I Graffi di Damato. Festa al Fatto Quotidiano: Denis Verdini è finalmente e inattesamente in galera

A dispetto del Covid, delle eternamente penultime misure disposte dal governo per fronteggiarlo e persino dei risultati elettorali americani in arrivo, la notizia di giornata per me è la volontaria costituzione dell’ex senatore Denis Verdini nel carcere romano di Rebibbia dopo la condanna definitiva a 6 anni e mezzo in Cassazione per il crac del Credito Cooperativo Fiorentino, da lui presieduto per un ventennio.

Sono più gli anni nei quali si è sviluppata la vicenda, cominciata nel 2010 con una ispezione della Banca d’Italia, che quelli della condanna infine inflitta all’imputato. E ancor più del tempo che egli, sessantanovenne, è destinato a trascorrere materialmente in carcere, prima che al compimento dei 70 anni potrà cercare di accedere alle misure alternative.

Già questo è un aspetto quanto meno anomalo dell’avventura dell’ex senatore, passato dalle origini repubblicane, intese come partito, quello che fu di Ugo La Malfa e di Giovanni Spadolini, alla Forza Italia di Silvio Berlusconi, sino a diventarne il luogotenente, e ad una formazione quasi sua, chiamata Ala e sospettata, a torto o a ragione, di fiancheggiamento di Matteo Renzi degli anni d’oro, diciamo così, o almeno d’argento.

Ma di anomalie, si sa, è piena, anzi affollata la giustizia italiana. Che quanto più noto, importante, decisivo e politico è l’imputato finito sotto i suoi riflettori tanto più speciale e sorprendente diventa, come se tutto dipendesse più dal contesto che da altro. Sorprendente davvero, se alla vigilia del verdetto finale il giornale più informato dei processi italiani, più ancora di un Casellario, con predilezione per le posizioni dell’accusa, dava per scontato in prima pagina che l’imputato potesse “sfangarla ancora”. Alludo naturalmente al Fatto Quotidiano fondato da Antonio Padellaro uscendo dall’Unità e diretto da qualche tempo da Marco Travaglio, sconsolato – dal suo punto di vista – per la posizione assunta in Cassazione dall’accusa, cioè dalla Procura Generale, per niente convinta della colpevolezza, almeno per intero, di Verdini. Per il quale aveva pertanto proposto un nuovo processo d’appello, dopo quello che si era chiuso, fra l’altro, con l’imputato in lacrime che giurava di avere dato davvero tutto alla sua banca fallita, per niente gestita come il “bancomat personale” contestatogli sin dal primo momento dall’accusa.

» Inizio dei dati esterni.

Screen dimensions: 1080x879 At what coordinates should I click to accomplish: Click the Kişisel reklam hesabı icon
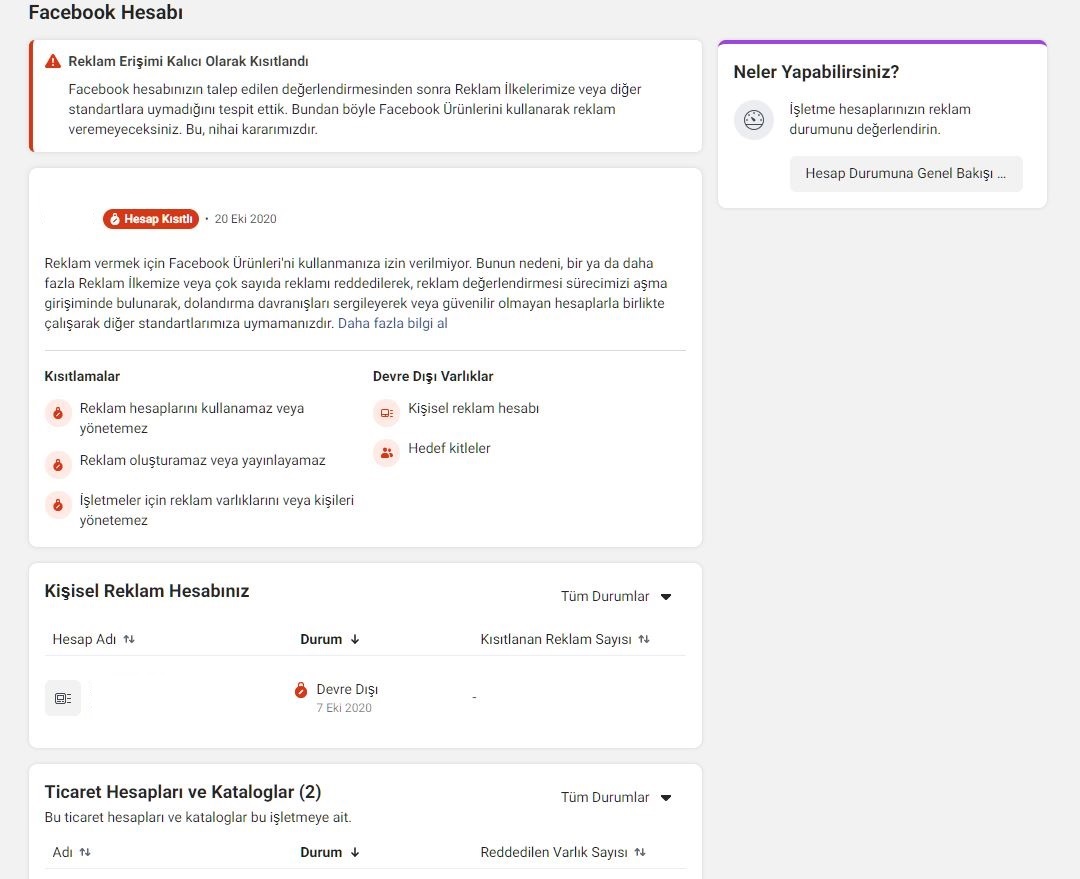(386, 413)
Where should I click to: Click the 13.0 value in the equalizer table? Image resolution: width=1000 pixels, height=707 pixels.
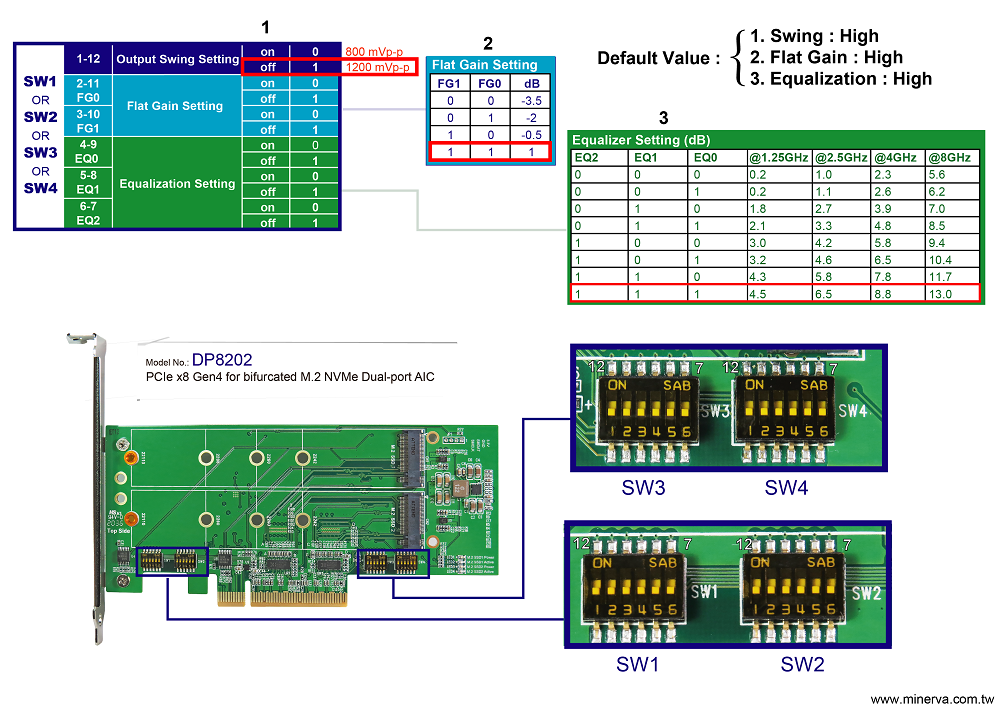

Per una volta, pensate, Il Fatto è stato spiazzato non solo dalla Procura Generale della Cassazione ma poi anche dai giudici, che in qualche modo ne hanno paradossalmente contestato le  richieste prendendone il posto d’accusa. E ha potuto il giorno dopo titolare trionfalmente sulla condanna, aggiungendo “la cattiveria” di giornata del figlio che ha accompagnato il padre in carcere, invece del “preferibile” e potenziale genero, che è Matteo Salvini.

Tutto legittimo, per carità. Non è la prima volta che ciò è accaduto e non sarà – credo – neppure l’ultima. Ma proprio per questo, nel clima giudiziario arroventato dalla politica, non capisco l’ostinazione con  la quale i manettari diffidano a tal punto dei giudici che inorridiscono all’idea che le loro carriere vengano separate da quelle dei pubblici ministeri, ritenendo che ciò toglierebbe forza e autonomia a questi ultimi, a tutto vantaggio degli imputati. Che non a caso sono divisi dall’ormai fortunatamente ex magistrato Pier Camillo Davigo tra quelli che riescono disgraziatamente a farla franca, con l’assoluzione, e quelli che meritatamente non ce le fanno.